- Exercise requirements
**A.** In the article about the Savannah Harbor Expansion Project, by how much has the project's price tag grown?
**B.** Reproduce the passage of the Savannah harbor article between "That bill, according" and "the water bill.", inclusive.

- Selected excerpt

Still reeling over the Obama administration’s snub of the Savannah Harbor Expansion Project last week, Georgia lawmakers on Friday fired off a letter to Washington asking that the state be allowed to proceed with its own funds.
U.S. Sens. Saxby Chambliss and Johnny Isakson and all 14 members of the House signed a letter to the Office of Management and Budget regarding the absence of funding for SHEP construction in the president’s fiscal year 2015 budget.
“Today the Georgia delegation stood united in concern and disbelief over the lack of support shown for the Savannah Harbor Expansion Project,” U.S. Rep. Jack Kingston said Friday, noting that state Republicans and Democrats stand shoulder to shoulder on the issue.
The first blow came Tuesday when the president’s proposed budget contained no construction funding for the massive public works project. It was followed with a second bombshell less than a day later, when the White House told Gov. Nathan Deal he could not jump-start construction with state funds until the pending multi-billion-dollar Water Resources Development Bill clears Congress and is signed into law.
“I think that’s a matter of interpretation,” Deal said Thursday, reiterating his commitment to use state funds to move the project forward.
The Water Resources Development Act contains language that would correct an outdated spending cap placed on the Savannah harbor expansion when it was first authorized by Congress 15 years ago. The price tag has grown by $193 million, and the White House says Congress needs to raise the spending limit before it can approve any construction.
“Because Congress hasn’t reauthorized the Water Resources Development Act in more than seven years, many projects like the project in Savannah haven’t been able to move forward,” the White House said in a statement Tuesday evening. “This is not a budget problem, this is an authorization problem.”
An interpretation problem
Georgia officials disagree, pointing to the federal spending bill approved by Congress and signed into law by the president in January.
That bill, according to Kingston, essentially moves the project from the planning category to the construction category and suspends spending caps on the Savannah harbor and other projects for two years.
“There is no longer any gray area. In the eyes of the Senate and the House, this is now an ongoing construction project,” he said.
However, the U.S. Army Corps of Engineers, the state’s federal partner on the project, has made it clear they are not going to fight the White House on the issue.
In a statement released last week, Jo-Ellen Darcy, Assistant Secretary of the Army for Civil Works, also cited the need for authorization to come from the water bill.

Word and element locating data
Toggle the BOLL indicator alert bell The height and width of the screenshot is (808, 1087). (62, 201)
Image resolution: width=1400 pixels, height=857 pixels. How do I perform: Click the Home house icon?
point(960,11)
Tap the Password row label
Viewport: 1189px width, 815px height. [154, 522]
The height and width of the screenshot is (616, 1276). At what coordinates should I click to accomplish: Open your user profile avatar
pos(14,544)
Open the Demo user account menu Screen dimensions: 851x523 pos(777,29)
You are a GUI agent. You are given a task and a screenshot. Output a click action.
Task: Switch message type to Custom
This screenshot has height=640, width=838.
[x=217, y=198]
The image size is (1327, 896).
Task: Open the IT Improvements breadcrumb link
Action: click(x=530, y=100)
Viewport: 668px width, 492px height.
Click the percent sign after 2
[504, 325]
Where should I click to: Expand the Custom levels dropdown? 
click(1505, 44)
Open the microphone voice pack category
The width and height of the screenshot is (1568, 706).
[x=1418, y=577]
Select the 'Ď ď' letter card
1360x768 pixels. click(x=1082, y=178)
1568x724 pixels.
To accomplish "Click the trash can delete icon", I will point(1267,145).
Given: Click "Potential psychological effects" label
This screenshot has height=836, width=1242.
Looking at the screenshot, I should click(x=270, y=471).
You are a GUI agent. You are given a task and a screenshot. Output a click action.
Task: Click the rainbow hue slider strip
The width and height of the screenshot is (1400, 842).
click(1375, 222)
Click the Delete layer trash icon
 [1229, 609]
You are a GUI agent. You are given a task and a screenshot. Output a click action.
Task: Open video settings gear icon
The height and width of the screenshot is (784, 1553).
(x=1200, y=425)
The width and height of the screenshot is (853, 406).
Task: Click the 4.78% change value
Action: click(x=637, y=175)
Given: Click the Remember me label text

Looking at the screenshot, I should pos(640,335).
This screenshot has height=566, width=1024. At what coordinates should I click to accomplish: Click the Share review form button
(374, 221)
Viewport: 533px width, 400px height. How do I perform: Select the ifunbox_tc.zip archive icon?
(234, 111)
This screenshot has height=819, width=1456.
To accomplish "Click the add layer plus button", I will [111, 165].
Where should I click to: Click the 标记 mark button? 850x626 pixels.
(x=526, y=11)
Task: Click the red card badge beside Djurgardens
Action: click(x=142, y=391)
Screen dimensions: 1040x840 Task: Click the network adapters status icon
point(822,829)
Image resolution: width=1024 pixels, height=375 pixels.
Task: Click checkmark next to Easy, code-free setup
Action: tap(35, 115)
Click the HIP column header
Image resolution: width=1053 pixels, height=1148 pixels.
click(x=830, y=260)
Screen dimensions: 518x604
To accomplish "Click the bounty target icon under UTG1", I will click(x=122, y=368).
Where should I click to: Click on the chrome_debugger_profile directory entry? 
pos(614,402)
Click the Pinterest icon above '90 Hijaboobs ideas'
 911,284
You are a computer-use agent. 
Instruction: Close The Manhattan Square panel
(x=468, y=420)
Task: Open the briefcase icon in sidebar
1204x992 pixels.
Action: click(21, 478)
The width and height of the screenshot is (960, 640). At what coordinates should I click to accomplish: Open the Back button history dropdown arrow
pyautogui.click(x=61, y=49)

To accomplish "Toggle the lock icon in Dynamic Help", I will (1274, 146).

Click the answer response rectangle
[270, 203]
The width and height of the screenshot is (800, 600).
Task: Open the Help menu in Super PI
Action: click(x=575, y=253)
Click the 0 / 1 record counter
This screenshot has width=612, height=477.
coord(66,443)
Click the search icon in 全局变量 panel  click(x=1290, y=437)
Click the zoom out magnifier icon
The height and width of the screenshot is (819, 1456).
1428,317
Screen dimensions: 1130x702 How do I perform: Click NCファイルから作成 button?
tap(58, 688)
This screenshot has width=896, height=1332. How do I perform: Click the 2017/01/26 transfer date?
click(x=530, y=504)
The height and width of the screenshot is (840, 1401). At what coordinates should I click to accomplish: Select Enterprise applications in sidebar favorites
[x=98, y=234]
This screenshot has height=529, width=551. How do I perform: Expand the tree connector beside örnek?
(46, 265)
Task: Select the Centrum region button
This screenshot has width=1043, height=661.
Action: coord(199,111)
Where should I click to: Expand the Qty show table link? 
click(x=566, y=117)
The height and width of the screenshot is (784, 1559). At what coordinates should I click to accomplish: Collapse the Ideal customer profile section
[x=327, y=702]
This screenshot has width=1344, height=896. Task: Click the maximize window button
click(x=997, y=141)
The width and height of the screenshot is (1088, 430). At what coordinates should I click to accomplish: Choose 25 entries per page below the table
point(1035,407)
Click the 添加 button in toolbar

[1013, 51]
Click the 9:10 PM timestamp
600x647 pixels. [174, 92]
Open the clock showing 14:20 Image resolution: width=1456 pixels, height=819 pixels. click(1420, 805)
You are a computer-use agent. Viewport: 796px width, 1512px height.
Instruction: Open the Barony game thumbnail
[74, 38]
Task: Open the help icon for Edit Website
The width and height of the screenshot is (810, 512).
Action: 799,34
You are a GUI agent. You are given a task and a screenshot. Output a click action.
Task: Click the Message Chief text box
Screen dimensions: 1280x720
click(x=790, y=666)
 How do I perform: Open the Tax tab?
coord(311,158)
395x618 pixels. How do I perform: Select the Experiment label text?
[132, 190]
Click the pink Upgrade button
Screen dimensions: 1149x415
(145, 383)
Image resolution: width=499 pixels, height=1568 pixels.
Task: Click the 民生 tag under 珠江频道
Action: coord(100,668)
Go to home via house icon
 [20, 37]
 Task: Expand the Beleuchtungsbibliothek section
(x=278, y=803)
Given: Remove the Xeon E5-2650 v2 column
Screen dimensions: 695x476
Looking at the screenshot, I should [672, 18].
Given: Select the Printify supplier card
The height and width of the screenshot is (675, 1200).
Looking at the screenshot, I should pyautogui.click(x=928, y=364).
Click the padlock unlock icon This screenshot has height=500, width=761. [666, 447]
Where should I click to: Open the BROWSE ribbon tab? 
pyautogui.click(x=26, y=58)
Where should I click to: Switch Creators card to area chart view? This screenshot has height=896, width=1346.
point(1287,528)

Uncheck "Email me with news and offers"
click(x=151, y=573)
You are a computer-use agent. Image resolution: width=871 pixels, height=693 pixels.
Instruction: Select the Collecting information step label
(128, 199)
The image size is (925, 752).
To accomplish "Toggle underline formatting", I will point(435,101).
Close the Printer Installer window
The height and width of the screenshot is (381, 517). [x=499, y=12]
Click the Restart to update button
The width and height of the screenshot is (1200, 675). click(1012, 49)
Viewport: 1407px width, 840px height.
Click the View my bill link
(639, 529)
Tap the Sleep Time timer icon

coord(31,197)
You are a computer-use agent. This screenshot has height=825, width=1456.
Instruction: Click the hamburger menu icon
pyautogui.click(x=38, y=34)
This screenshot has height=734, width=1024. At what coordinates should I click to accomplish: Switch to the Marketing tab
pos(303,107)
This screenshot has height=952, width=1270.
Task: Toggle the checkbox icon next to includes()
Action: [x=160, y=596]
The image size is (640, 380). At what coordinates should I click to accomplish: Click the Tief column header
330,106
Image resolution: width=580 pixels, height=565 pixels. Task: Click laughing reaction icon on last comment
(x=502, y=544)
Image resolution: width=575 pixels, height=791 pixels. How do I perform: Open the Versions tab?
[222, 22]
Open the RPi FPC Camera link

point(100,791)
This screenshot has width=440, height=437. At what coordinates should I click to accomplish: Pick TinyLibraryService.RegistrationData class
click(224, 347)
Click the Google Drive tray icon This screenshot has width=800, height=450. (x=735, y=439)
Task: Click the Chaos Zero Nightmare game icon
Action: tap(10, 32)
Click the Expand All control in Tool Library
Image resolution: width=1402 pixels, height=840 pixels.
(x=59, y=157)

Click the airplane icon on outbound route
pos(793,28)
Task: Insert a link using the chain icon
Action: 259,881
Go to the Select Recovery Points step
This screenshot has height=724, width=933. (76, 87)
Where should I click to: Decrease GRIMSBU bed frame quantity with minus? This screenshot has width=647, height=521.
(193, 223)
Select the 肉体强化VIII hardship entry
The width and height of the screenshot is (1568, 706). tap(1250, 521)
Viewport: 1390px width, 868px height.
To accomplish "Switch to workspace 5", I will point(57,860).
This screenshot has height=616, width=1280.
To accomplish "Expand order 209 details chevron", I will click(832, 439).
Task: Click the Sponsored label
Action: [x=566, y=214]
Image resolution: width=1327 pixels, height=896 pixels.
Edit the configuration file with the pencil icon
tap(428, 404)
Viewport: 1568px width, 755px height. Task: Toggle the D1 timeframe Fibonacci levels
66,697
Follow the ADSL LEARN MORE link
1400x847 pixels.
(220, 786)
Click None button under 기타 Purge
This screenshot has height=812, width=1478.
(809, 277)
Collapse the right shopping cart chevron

- The answers
**A.** $193 million.

**B.**
That bill, according to Kingston, essentially moves the project from the planning category to the construction category and suspends spending caps on the Savannah harbor and other projects for two years.
“There is no longer any gray area. In the eyes of the Senate and the House, this is now an ongoing construction project,” he said.
However, the U.S. Army Corps of Engineers, the state’s federal partner on the project, has made it clear they are not going to fight the White House on the issue.
In a statement released last week, Jo-Ellen Darcy, Assistant Secretary of the Army for Civil Works, also cited the need for authorization to come from the water bill.